» The data
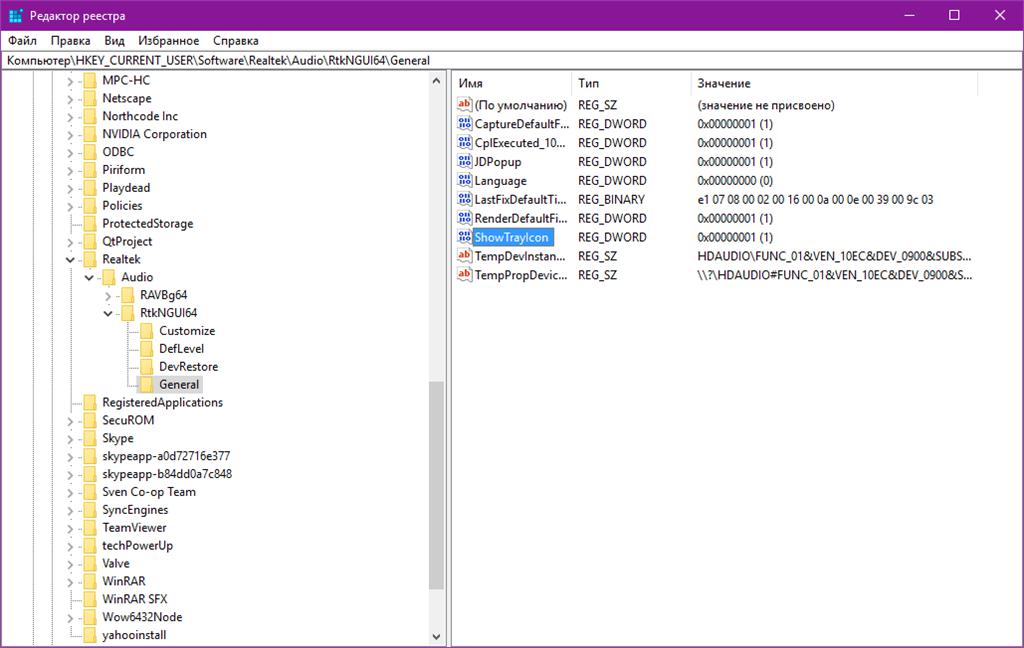Sort values by the Имя column header

[x=510, y=83]
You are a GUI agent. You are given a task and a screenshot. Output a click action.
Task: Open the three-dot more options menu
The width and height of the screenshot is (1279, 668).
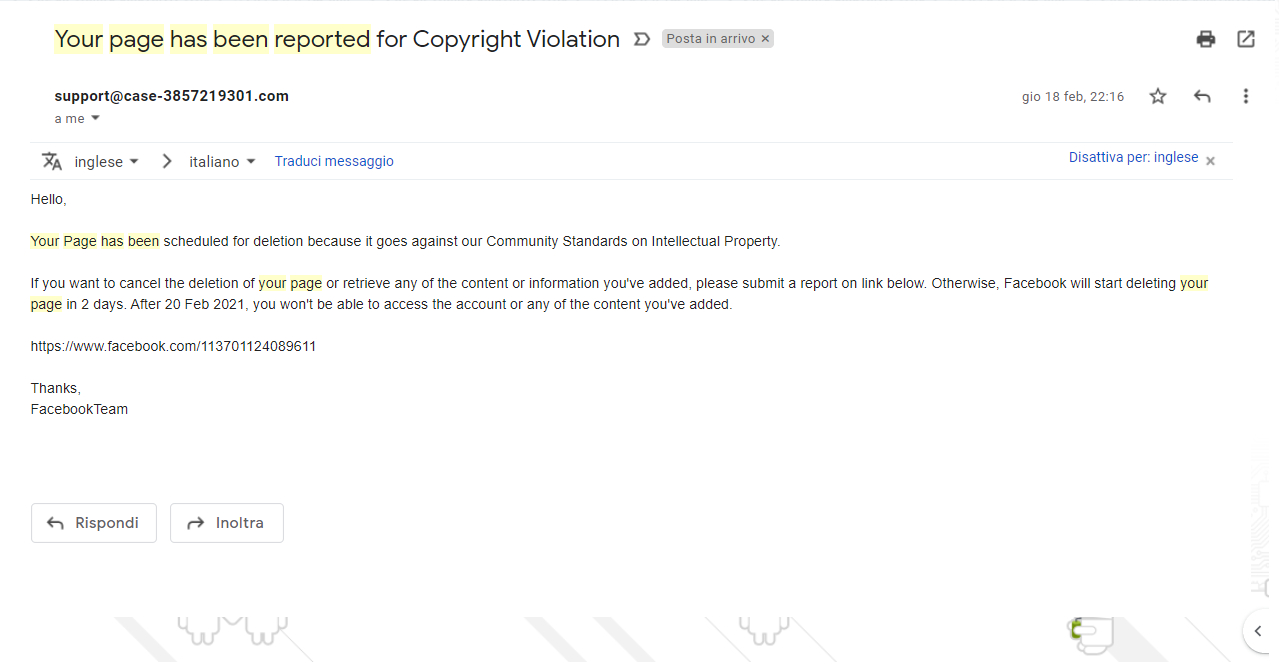[1246, 96]
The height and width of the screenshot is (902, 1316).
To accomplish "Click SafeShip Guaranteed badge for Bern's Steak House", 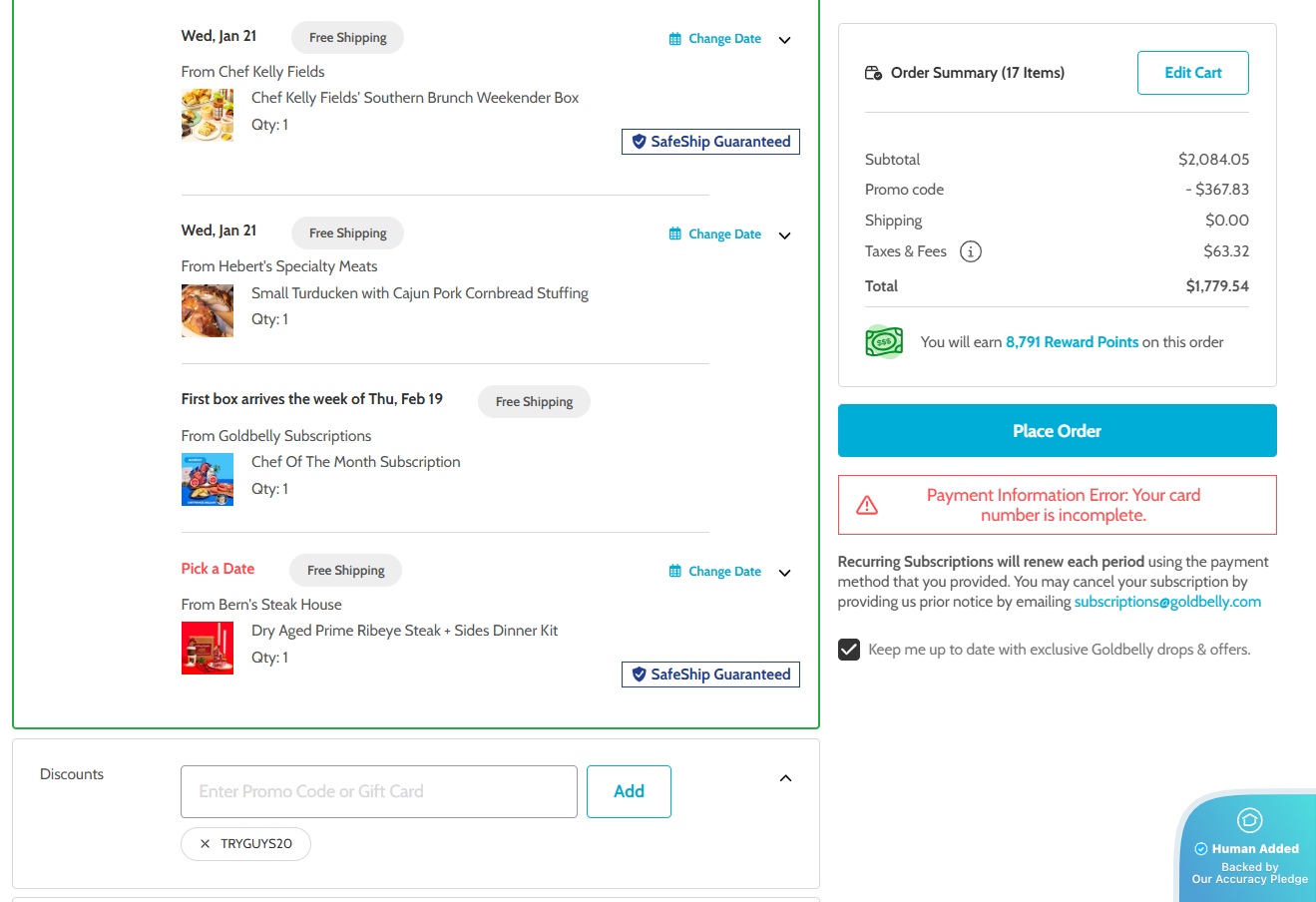I will coord(710,675).
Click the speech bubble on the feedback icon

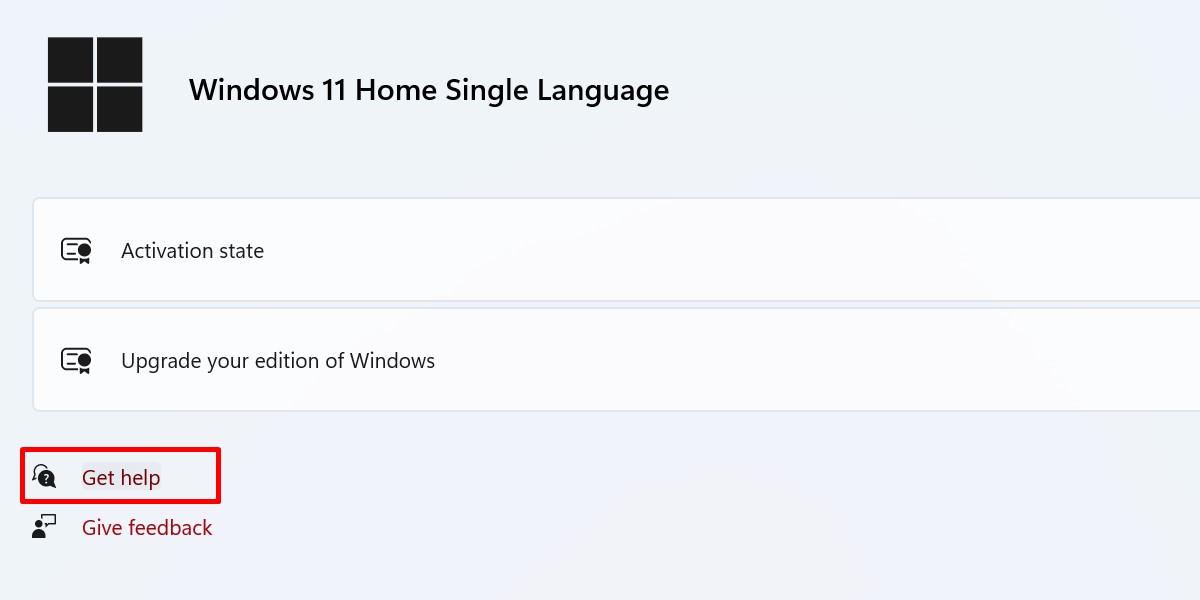[48, 521]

» Required action
For this exercise, please set down exactly the lines of the listing above from the line with "You are a GUI" up to and including the line with "The height and", and no pictures.

» Finished exercise
You are a GUI agent. You are given a task and a screenshot. Output a click action.
Task: Open the three-dot more options menu
The width and height of the screenshot is (1279, 668).
[1246, 96]
The height and width of the screenshot is (902, 1316).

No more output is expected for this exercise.